Рабочие указания:
Ответьте по текстовому фрагменту на следующие вопросы:
1. Какого пола были все хирурги в операционных?
2. Что женщины не снимали даже в операционных?
3. При какой операции хирург испачкал перчатку?

В операционных все хирурги были мужчинами, а большинство медсестер – женщинами. Среди анестезиологов мужчин и женщин было примерно поровну. Учитывая местную иерархию, я стал сомневаться, что чек-лист, предполагавший коллективную работу, здесь вообще имеет смысл. Женщины даже в операционных оставались в хиджабах. Большинство из них не смели даже посмотреть мужчине в глаза. Но вскоре я понял, что все гораздо проще, чем кажется. При необходимости персонал всегда был готов отбросить формальности. Помнится, я присутствовал на операции по поводу удаления желчного пузыря, когда хирург случайно испачкал перчатку, поправляя свет над операционным столом. Он этого не заметил, но медсестра увидела и по-арабски попросила его поменять перчатки (по крайней мере мне так перевели). Хирург буркнул в ответ, что все нормально, но медсестра стала настаивать и со словами «Не глупите!» все же убедила его сменить перчатки.

Предоставленные материалы:

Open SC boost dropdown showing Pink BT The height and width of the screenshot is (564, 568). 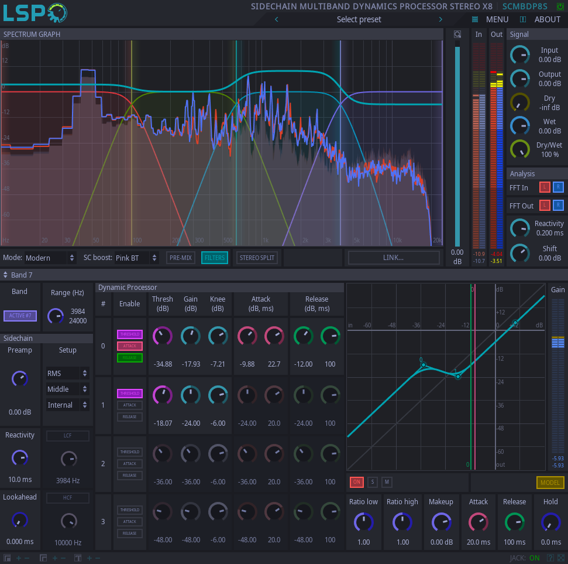[x=136, y=258]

Ответ:
1. Все хирурги были мужчинами.
2. Хиджабы.
3. При операции по удалению желчного пузыря.